Consider your environment when deciding how often to update your text indexes from the underlying data in the database tables.

A large consideration for traditional database users is the concept of transaction boundaries and transaction processing. A classic example is a bank transaction where money is transferred from one account to another. The transfer is considered to be a single transaction; either the transfer occurs or it does not. The customer would not appreciate having the money removed from one account but not show up in the other account until some time later. Conversely, the bank would not want the money to show up in both accounts for some amount of time until the transaction was finally completed. The idea is that if a change is made, it is reflected immediately.

There are many examples in information management where delays are more acceptable and even expected. In a traditional data warehouse design, the contents of the data warehouse often lag the operational data by hours or more. This acceptance of delay is based on a combination of realistic expectations of a data warehouse and a desire for predictable, coherent data.

Unstructured text searches lie somewhere between these two boundaries. Practically speaking, indexing text documents is an intensive process to analyze and break down the underlying meaning of the words in the document. Text searches allow a search for ‘mice' to find documents with ‘mouse'. This search result happens due to the ability of the indexing technique to break down words into their underlying meanings. This analysis is done at the time when a document is indexed in order to make subsequent searches as fast as possible.

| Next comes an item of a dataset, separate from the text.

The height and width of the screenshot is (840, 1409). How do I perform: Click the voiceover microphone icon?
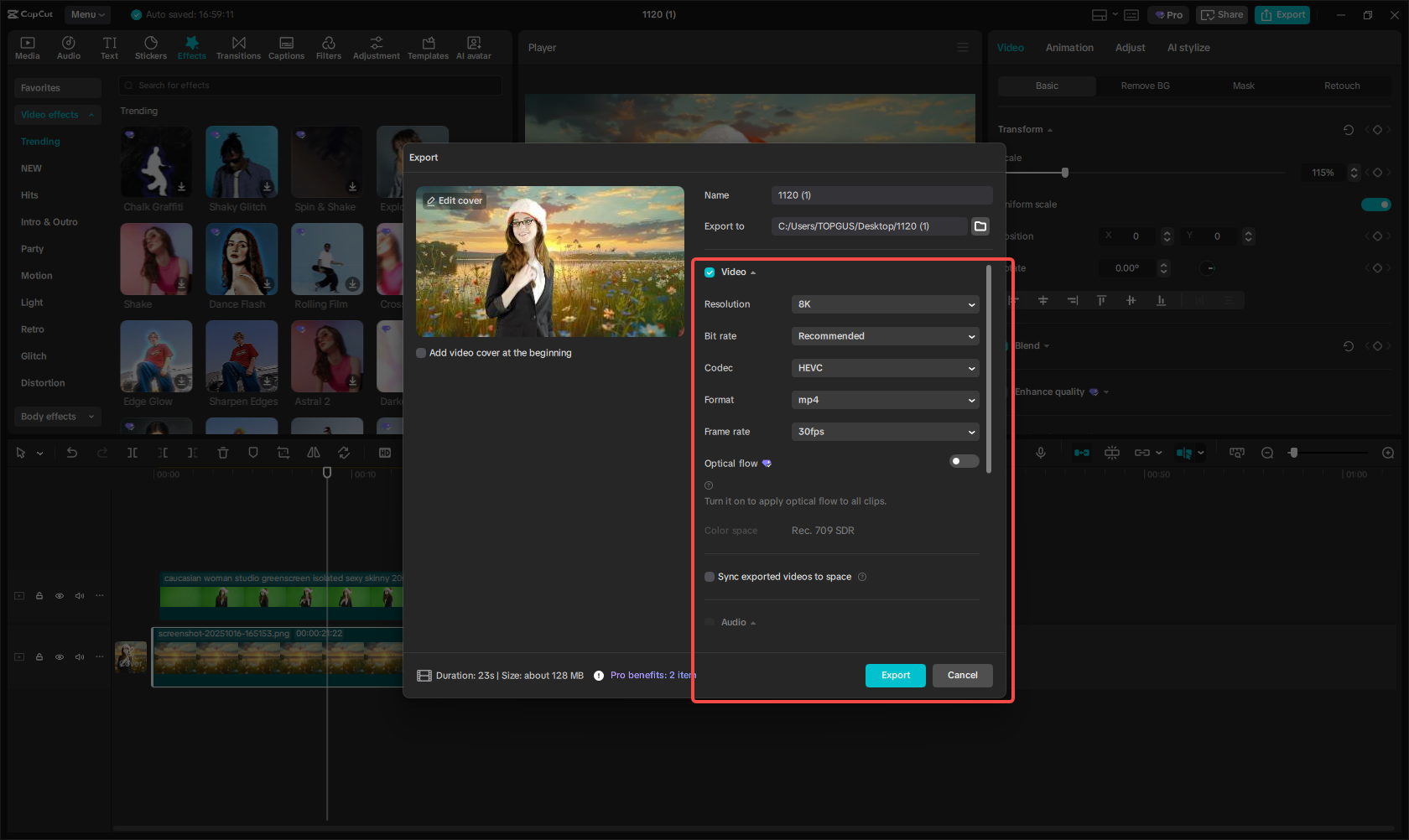(x=1041, y=453)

Users of a traditional database index expect the index to reflect the state of the data in the database table. This same expectation does not hold for a text index. The contents of the text index reflect the state of the table based on the time when the last update (SYSTS_UPDATE) was performed.

In a highly changing environment, it is unlikely that the text index would reflect the current state of the table at any given time. However, in a more predictable environment where the database table is updated less frequently or in batch mode, the text index updates can be timed to perform after the table update, accurately reflecting the state of the table.

It is important to have the appropriate expectation for a text index. Use the UPDATE FREQUENCY option on the text index SYSPROC.SYSTS_CREATE or SYSPROC.SYSTS_UPDATE, or explicitly call the SYSTS_UPDATE procedure to update the contents of the text index appropriately.

For more static environments such as bulk data loads, it makes sense to time the text index update to take place after the bulk load is completed. For more transaction-oriented environments, the UPDATE FREQUENCY value can be set to a short duration or the SYSTS_UPDATE procedure can be invoked frequently. It is normally true that the more frequent the update, the more workload is placed on the machine.